Grupo tem realizado discussões para entender desafios e caminhos para uma classificação que traga impactos climáticos, ambientais e sociais

Até o final do ano, o governo brasileiro deve divulgar e abrir para consulta pública uma primeira versão da taxonomia sustentável do país. Por isso, a Força-Tarefa Finanças Verdes da Coalizão Brasil tem se debruçado para entender como o grupo poderá contribuir com o tema, com foco no setor do uso da terra.
“A ideia principal é buscar uma classificação de atividades econômicas consideradas alinhadas com objetivos ambientais e climáticos e, no caso do Brasil, também sociais”, afirma Priscila Souza, colíder da FT. Com esse sistema, será possível direcionar melhor recursos e programas públicos, bem como investimentos de empresas.
Essa classificação é de grande relevância para os setores agropecuário e florestal brasileiros, pois três quartos das emissões de gases de efeito estufa do país provêm de mudanças no uso da terra, ressalta Souza, que também é gerente sênior de Avaliação de Política Pública do CPI/PUC-Rio.
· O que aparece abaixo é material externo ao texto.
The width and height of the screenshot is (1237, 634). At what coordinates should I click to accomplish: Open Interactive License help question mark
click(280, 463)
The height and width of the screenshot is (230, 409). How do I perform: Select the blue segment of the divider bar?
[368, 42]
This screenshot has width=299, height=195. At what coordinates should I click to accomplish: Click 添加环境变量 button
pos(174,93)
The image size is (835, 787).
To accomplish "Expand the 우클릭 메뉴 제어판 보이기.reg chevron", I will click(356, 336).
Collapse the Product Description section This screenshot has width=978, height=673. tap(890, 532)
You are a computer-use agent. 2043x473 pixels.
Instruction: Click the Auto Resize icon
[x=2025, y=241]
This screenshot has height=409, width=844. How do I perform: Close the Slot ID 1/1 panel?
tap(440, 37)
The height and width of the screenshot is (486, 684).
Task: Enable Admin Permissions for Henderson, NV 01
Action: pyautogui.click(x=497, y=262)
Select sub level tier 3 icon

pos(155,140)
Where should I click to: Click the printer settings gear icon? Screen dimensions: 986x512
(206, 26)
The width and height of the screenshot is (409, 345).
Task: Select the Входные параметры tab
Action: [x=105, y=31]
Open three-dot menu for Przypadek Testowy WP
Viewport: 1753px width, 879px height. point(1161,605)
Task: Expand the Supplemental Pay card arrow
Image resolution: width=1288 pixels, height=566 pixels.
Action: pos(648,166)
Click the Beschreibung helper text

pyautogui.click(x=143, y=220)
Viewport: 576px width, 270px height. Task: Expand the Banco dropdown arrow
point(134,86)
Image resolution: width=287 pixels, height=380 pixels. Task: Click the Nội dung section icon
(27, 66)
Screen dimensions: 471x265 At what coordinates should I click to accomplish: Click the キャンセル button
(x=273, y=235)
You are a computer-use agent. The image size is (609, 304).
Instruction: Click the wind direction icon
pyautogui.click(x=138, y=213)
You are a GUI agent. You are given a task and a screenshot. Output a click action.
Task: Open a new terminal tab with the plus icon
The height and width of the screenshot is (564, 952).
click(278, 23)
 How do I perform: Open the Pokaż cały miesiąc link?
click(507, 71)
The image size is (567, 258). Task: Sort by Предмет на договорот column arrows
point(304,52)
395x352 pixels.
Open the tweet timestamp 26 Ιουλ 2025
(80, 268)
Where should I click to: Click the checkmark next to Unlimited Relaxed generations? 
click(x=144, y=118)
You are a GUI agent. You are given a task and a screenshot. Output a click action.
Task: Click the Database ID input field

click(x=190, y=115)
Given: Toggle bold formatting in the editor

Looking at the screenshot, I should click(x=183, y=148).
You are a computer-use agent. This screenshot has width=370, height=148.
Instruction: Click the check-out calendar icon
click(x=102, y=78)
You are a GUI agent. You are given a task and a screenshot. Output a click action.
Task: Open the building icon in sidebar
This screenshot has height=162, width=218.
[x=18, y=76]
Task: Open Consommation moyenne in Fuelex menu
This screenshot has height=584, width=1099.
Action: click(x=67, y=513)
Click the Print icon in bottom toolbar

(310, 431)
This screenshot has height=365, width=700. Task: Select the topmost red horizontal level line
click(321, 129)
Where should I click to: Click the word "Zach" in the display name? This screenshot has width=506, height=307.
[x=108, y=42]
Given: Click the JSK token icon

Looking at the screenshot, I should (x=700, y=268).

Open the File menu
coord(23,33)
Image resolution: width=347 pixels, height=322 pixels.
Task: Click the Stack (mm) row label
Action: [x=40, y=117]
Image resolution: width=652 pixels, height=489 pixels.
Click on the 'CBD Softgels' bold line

“O agro precisa fazer uma transição para o baixo carbono, além de ser um dos setores mais atingidos por toda a crise ambiental e climática que estamos passando”, acrescenta. “É importante que a agropecuária atue com os incentivos econômicos adequados, para estabelecer maior produtividade com conservação dos nossos recursos naturais.”
A taxonomia sustentável faz parte do eixo de finanças sustentáveis do Plano de Transformação Ecológica. Em 2023, um plano de ação foi lançado na COP 28, em Dubai. A partir daí, teve início a elaboração de uma primeira versão, que, até o final do ano, deverá ser divulgada e aberta para consulta pública. A adoção obrigatória dos critérios está prevista para janeiro de 2026.
Assim, desde julho, a FT Finanças Verdes tem realizado uma série de reuniões, para que diferentes membros e especialistas apresentem seus estudos sobre o tema e deem insumos às discussões.
“Tendo primeiro elucidado dentro da FT o que é essa taxonomia sustentável brasileira, vamos avaliar de que forma podemos incidir no debate para, assim que a consulta pública for aberta, definir em que direção gostaríamos que a taxonomia fosse encaminhada”, explica Souza.
A FT também participa do Grupo de Trabalho de Taxonomia da Câmara Temática de Agrocarbono Sustentável, do Ministério da Agricultura e Pecuária (Mapa), que está identificando conceitos e barreiras para a construção da taxonomia sustentável e pretende contribuir com propostas para a taxonomia rural na consulta pública.
Para a FT, há desafios complexos do ponto de vista técnico. Por exemplo, existem diferentes formas de fazer plantio direto ou sistemas de irrigação, com diferentes impactos ambientais, climáticos e sociais. Nessa discussão, é preciso considerar, para cada atividade, as salvaguardas socioambientais. Além disso, é necessário avaliar se uma atividade ou projeto que atende a um determinado objetivo (como o climático) não prejudicará outros igualmente relevantes (como o ambiental e o social).
Ao mesmo tempo, a classificação não deve se tornar algo tão complexo que torne o monitoramento difícil. “Neste momento a parte técnica é importante, mas é preciso precisa pensar na implementação e na capacidade de monitoramento. Não adianta ter uma taxonomia que seja a melhor possível do ponto de vista técnico, mas que não consiga efetivamente direcionar financiamentos”, conclui.